Isto acontece com qualquer pessoa que seja diferente em um ambiente. E ainda somos minoria, somos diferentes. Embora fosse ótimo se fossemos encaradas com mais naturalidade, e não precisássemos mais ouvir o “Nossa, tão raro uma mulher mexer com Linux”, isto ainda levará tempo para se tornar realidade. Deixando de frequentar eventos, além de perder todo o conhecimento transmitido nestas ocasiões, deixar de fazer novos amigos e trocar informações, você deixará de tornar isto natural, e de incentivar novas mulheres a permanecerem. Elas certamente se sentiriam mais a vontade identificando outras mulheres.
Embora algumas exceções, as mulheres que conheço em eventos, assim como eu mesma, são discretas, evitamos chamar a atenção. Não acho que eu tenha que mudar, apenas gostaria de deixar claro que adoraria conhecer cada uma, porém também tenho dificuldades em me aproximar de desconhecidos. Que tal da próxima vez fazermos como os meninos, nos aproximarmos de alguém desconhecido e conversarmos sobre o evento?
12. Membros da comunidade
Claro que seria bom se o mundo fosse correto, pessoas tivessem iguais oportunidades e machismo não existisse. Porém, precisamos aceitar que existe e que deve ser combatido, porém não é motivo para limitar nossas possibilidades.
Se você, homem da comunidade, gostaria de incentivar mais mulheres a usarem software livre, se gostaria de saber se está fazendo algo que pode estar afastando-as, o HowTo Encourage Woman tem boas dicas. A tradução dele está em http://br.linuxchix.org/encouragewomen/.

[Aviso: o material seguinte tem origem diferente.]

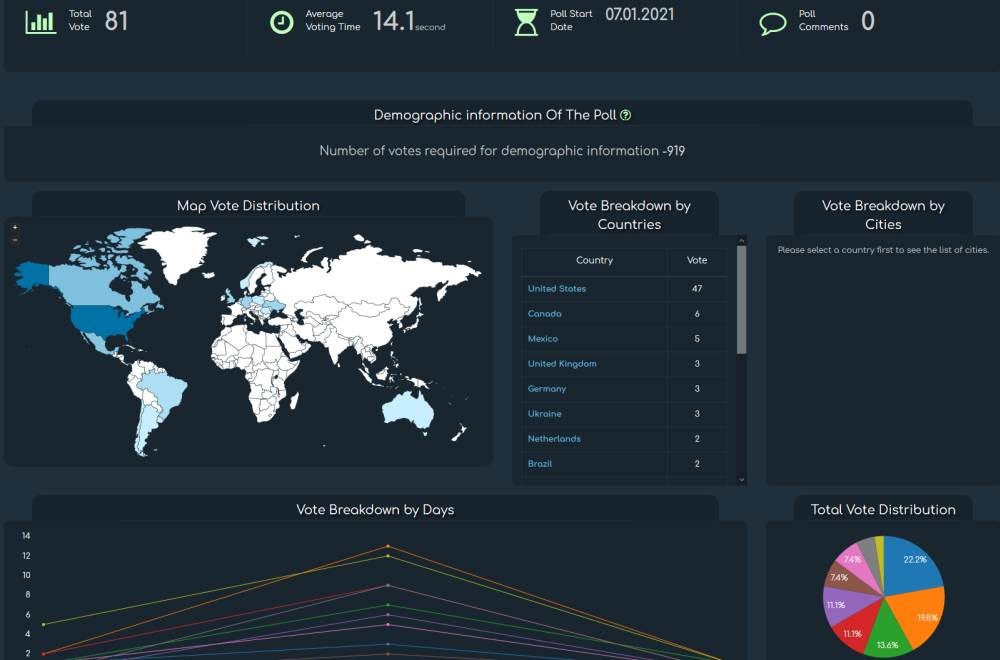Viewport: 1000px width, 660px height.
Task: Zoom in the map with plus button
Action: click(x=15, y=228)
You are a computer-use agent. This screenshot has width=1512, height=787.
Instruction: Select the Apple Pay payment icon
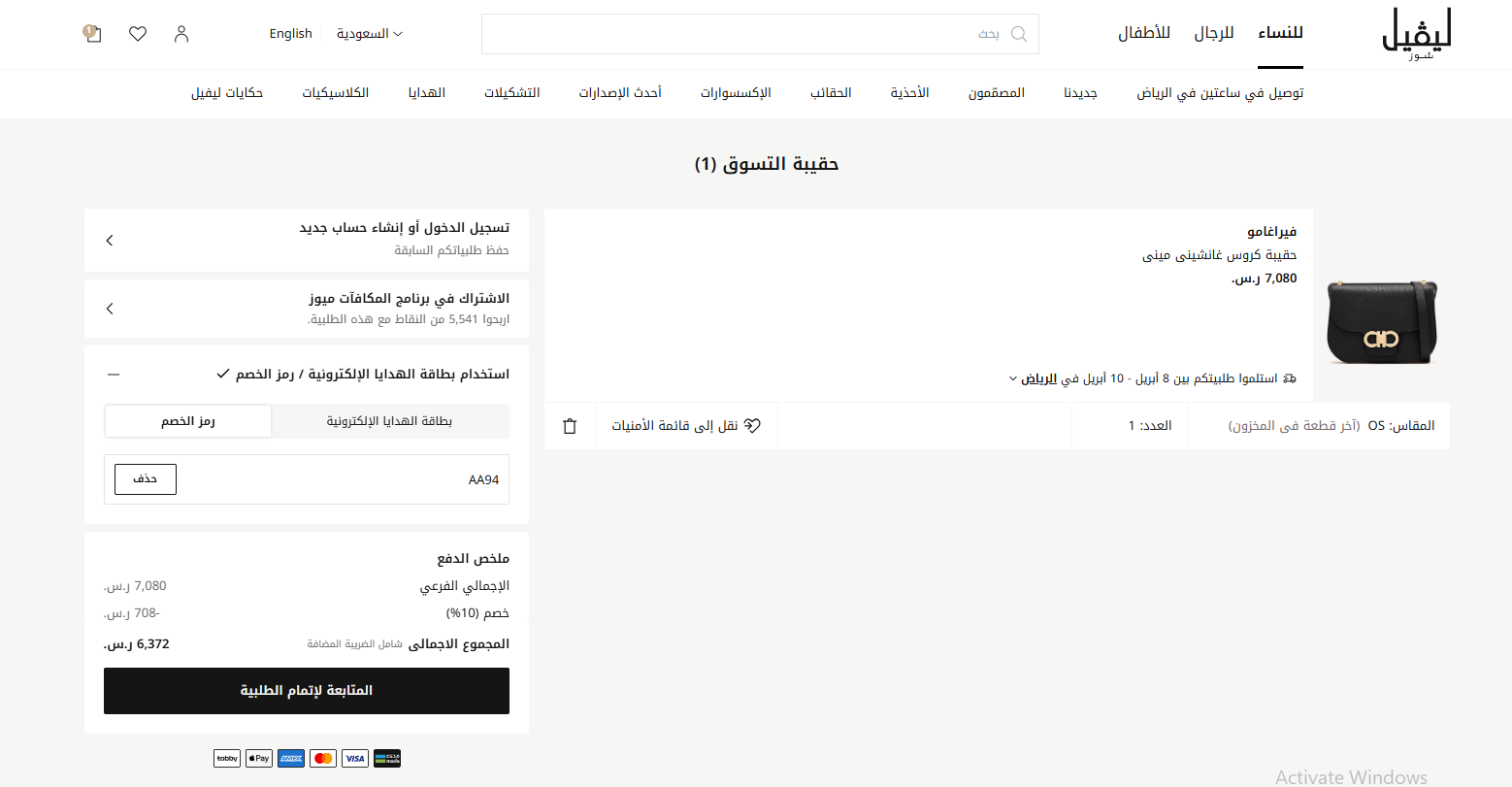[x=258, y=758]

Se você, mulher da comunidade, quer mudar esta situação, comece por você. Aquele how-to abandonado, aquelas perguntas na lista que você sabe a resposta, aquele comentário atravessado que fez você pensar em abandonar um debate... vá em frente. Isto é importante tanto para a comunidade, quanto para as mulheres da comunidade, quanto para seu crescimento pessoal e profissional.
13. Delas pra elas
Então você resolveu ficar? Se interessa pela área e deseja seguir nesta profissão? Veja o que algumas mulheres que estão lá em cima aconselham:
* “Além da capacidade técnica, desenvolva sua capacidade de comunicar-se e se expor publicamente. Conceda a si própria o direito de errar e aprenda com seus erros.” Claudia Zuccas, diretora de software da IBM
* “Lute contra qualquer tipo de preconceito.” Maria José Sanches, diretora de tecnologia da Scorpus
* “Jamais tenha medo de desafios profissionais.” Vera Marques, CIO para a América Latina da Springer
* “Sensibilidade não é sinônimo de fragilidade. Jamais a encare como um defeito.” Carolina Zani, CIO do Boticário.
13.A comunidade LinuxChix
É uma comunidade organizada por mulheres que trabalham com GNU/Linux. Participam das listas de discussão programadoras, administradoras, estudantes e doutoras, desde profissionais com décadas de experiência a novatas. Seu objetivo principal é criar um ambiente onde mulheres percebam que não são as únicas na área, e que podem encontrar outras que enfrentam os mesmos problemas. Também visa manter um ambiente amistoso para iniciantes em geral, homens e mulheres, onde podem expor dúvidas e receber respostas.
Os homens podem participar do LinuxChix? Sim. Qualquer pessoa pode. Porém buscamos manter a organização do grupo com um corpo técnico feminino. Isto para nós é uma forma de incentivar mulheres e dar um bom exemplo: é obvio que existem mulheres competentes, elas só precisam sair do anonimato.